Brush and roll is the way to go here IMHO.

Good luck man.....but you'll be alright because painting's easy right?


----------



## NCPaint1 (Aug 6, 2009)

Proline said:


> Okay Pre-Spraying is out the window.
> 
> Could you please elaborate on why you would not lacquer pre primed trim?
> 
> My customer is insisting on sprayed trim due to a intense dislike for brush strokes.


Some lacquers can melt/strip other products. The solvent can/will act like a paint stripper, unless its being applied over the SAME solvent based product ie. lacquer over lacquer.

Use a good quality oil base product, take your time, practice on a few boards before you start and you will get a spray like finish. Sometimes even better. Like stated before me, if its not properly done, a sprayed finish can look terrible.


----------



## WisePainter (Dec 27, 2008)

Proline said:


> This is my second year as a painting contractor. I got into the bis last year by running a student painting franchise while taking my degree in buisness. School ended...Life hits fast... loans come due... wife got preg, so I am having to go back to the only thing I know how to make real money doing


^This should be posted in the* "How did you become a painter?"* thread.


----------



## painterdude (Jun 18, 2008)

I'm sure a few of us started out after painting in college like I did, and yes the simple scrape, oil prime and paint with oil didn't present too many problems in 1972. I've been painting ever since and still wouldn't know how to spray laquer, cause I never had the need or the knowhow. Do what you know how to do and learn on your own time. If the homeowner wants you do do something beyond your scope, you're just going to mess it up, waste your time, probably be charged by him for the damage and lose whatever good will you might already have. Tell him or her you don't do that...........cause you don't do that. Little steps bro, it aint as easy as they show on t.v. ....pd


----------



## johnthepainter (Apr 1, 2008)

if the homeowner is so picky he doesnt want brush strokes, he's gonna be really unhappy with your spray job.


----------



## Proline (Mar 9, 2010)

Great points guys thanks for the input, The job really wasn't going to be worth the risk after I forcasted a potential quote. I ended up passing on the job.


----------



## Last Craftsman (Dec 5, 2008)

Proline said:


> The job really wasn't going to be worth the risk after I forcasted a potential quote. I ended up passing on the job.

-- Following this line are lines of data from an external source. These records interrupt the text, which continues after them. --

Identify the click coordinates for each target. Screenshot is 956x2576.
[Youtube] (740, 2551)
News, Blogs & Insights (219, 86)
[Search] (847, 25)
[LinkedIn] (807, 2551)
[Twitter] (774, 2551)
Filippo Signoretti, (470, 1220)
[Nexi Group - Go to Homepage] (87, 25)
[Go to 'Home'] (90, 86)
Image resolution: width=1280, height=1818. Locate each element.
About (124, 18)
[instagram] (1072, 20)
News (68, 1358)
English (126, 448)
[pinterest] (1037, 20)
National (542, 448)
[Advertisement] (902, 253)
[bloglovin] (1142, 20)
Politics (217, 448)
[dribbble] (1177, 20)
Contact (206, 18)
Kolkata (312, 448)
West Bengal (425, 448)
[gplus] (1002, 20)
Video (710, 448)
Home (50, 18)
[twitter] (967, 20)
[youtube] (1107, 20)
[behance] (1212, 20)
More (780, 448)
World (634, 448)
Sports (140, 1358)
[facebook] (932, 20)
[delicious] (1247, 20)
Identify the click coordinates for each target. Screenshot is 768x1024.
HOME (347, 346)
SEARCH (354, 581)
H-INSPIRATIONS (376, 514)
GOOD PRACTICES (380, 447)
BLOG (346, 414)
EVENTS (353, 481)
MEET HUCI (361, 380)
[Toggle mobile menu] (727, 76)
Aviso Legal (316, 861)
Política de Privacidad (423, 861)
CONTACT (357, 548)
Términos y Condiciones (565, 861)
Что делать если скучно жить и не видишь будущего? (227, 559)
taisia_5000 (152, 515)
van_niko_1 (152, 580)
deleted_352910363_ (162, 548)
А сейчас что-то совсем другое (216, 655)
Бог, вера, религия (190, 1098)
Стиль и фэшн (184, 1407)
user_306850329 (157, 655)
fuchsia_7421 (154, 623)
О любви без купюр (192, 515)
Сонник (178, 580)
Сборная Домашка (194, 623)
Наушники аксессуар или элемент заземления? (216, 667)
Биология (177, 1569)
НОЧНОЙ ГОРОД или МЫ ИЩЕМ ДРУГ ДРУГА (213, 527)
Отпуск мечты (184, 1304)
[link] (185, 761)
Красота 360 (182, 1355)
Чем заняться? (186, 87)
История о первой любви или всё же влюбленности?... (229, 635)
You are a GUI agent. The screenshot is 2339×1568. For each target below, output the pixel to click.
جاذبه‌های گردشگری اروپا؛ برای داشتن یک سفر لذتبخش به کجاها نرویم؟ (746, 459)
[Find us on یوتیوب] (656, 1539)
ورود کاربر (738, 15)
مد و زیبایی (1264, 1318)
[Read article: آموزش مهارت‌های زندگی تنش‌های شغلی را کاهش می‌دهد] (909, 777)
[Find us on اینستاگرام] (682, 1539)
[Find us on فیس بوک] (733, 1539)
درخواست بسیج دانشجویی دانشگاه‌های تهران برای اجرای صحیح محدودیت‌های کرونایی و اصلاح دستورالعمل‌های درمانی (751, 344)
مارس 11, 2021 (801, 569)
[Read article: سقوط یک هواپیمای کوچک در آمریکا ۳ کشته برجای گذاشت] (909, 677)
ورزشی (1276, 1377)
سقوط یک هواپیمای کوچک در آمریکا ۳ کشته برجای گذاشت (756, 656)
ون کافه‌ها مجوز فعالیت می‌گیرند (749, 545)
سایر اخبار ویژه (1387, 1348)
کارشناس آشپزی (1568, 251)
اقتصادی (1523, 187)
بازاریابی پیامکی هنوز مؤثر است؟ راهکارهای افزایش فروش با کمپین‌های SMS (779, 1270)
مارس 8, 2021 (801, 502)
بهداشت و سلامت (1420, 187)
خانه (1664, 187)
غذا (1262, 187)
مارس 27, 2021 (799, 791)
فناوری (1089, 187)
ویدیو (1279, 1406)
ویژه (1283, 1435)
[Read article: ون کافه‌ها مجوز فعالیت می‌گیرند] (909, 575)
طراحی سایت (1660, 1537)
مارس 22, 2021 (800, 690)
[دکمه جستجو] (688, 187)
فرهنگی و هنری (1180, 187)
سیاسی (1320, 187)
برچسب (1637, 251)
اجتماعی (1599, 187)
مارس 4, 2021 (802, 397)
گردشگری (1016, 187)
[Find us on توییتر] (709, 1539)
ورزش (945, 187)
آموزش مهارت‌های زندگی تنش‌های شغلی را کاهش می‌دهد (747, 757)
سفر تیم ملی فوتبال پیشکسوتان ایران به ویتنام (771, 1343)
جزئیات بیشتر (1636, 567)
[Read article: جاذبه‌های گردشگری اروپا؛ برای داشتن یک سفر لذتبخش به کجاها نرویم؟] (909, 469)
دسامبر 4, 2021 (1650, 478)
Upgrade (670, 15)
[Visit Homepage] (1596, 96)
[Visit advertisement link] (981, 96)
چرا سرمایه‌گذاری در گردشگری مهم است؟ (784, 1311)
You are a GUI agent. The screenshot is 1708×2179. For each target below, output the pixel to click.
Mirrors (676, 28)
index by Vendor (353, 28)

This is a good plan. One thing you may never know is now much of a potential nightmare you just saved yourself.

It's not just a good idea to avoid getting into jobs like this with zero experience because it's unfair to the paying customer, it's a good idea because you could really lose your ass on a job like this.

It would be possibly and quite likely that after having spent all the hours you afforded for the bid, that you would have to wind up having to completely resurface all of that trim, the re-do it it again still with no success, then have to pay an experienced painter to come in and fix the problem.

When tackling a big job like that with no experience, the job could literally *cost* you twice as much as you planned on making profit.

And then to add insult to injury after paying all that money, you still wind up looking real bad.


----------



## Schmidt & Co. (Nov 6, 2008)

Proline said:


> Great points guys thanks for the input, The job really wasn't going to be worth the risk after I forcasted a potential quote. I ended up passing on the job.


Good call! As the song goes.... "Know when to fold them, know when to hold them, know when to walk away"..........


----------